+++ Task input

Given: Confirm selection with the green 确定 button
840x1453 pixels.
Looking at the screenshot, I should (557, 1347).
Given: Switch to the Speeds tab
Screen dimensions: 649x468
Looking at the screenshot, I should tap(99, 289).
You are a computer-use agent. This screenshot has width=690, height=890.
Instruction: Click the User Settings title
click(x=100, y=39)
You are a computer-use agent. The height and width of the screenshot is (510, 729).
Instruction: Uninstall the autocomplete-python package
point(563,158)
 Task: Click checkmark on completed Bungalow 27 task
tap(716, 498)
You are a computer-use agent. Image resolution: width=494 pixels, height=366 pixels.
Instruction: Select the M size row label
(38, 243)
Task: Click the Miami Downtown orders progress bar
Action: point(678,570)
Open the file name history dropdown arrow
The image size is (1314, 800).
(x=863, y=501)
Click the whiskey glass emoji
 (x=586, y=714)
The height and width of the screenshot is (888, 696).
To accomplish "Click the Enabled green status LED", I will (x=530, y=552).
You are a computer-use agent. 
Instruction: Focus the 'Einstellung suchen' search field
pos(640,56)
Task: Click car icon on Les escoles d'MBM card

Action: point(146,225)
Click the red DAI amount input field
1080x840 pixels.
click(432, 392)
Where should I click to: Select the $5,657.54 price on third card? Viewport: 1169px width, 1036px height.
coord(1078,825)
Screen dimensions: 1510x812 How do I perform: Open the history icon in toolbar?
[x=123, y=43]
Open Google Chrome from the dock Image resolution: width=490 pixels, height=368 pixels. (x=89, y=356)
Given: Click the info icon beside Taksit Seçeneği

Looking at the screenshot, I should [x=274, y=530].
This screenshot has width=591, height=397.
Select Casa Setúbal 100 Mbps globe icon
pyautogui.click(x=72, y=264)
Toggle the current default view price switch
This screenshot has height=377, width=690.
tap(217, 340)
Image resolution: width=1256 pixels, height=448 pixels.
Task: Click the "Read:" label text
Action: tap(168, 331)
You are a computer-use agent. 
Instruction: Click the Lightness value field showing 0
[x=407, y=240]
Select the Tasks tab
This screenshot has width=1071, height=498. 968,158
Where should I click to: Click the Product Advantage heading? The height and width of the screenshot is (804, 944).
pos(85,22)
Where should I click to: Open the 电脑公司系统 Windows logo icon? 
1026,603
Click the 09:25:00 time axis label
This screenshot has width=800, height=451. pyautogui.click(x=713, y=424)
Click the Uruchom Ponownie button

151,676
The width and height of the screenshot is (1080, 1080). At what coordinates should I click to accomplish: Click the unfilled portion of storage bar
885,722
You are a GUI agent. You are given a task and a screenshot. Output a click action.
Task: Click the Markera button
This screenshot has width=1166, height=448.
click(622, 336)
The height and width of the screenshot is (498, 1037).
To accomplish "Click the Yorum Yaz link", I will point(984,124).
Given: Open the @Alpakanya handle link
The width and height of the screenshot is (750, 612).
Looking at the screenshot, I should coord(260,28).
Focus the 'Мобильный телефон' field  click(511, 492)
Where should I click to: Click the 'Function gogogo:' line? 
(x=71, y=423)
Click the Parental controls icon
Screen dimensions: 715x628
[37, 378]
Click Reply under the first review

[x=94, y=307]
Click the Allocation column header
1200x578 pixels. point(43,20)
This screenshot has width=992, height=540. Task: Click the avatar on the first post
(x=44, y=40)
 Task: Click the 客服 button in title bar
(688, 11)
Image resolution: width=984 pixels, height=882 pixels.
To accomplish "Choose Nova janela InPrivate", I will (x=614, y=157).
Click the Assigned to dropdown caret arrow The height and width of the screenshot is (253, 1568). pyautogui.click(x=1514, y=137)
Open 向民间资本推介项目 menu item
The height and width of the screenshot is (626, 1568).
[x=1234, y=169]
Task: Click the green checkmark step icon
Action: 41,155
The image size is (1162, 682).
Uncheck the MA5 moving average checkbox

++++++

* **Exercise prompt**: Wherever the string "agent" occurs in the records above, copy that line.

* **Task response**:
You are a computer-use agent. This screenshot has width=690, height=890.
You are a computer-use agent. The height and width of the screenshot is (510, 729).
You are a computer-use agent. Image resolution: width=494 pixels, height=366 pixels.
You are a computer-use agent. 
You are a computer-use agent. 
You are a GUI agent. You are given a task and a screenshot. Output a click action.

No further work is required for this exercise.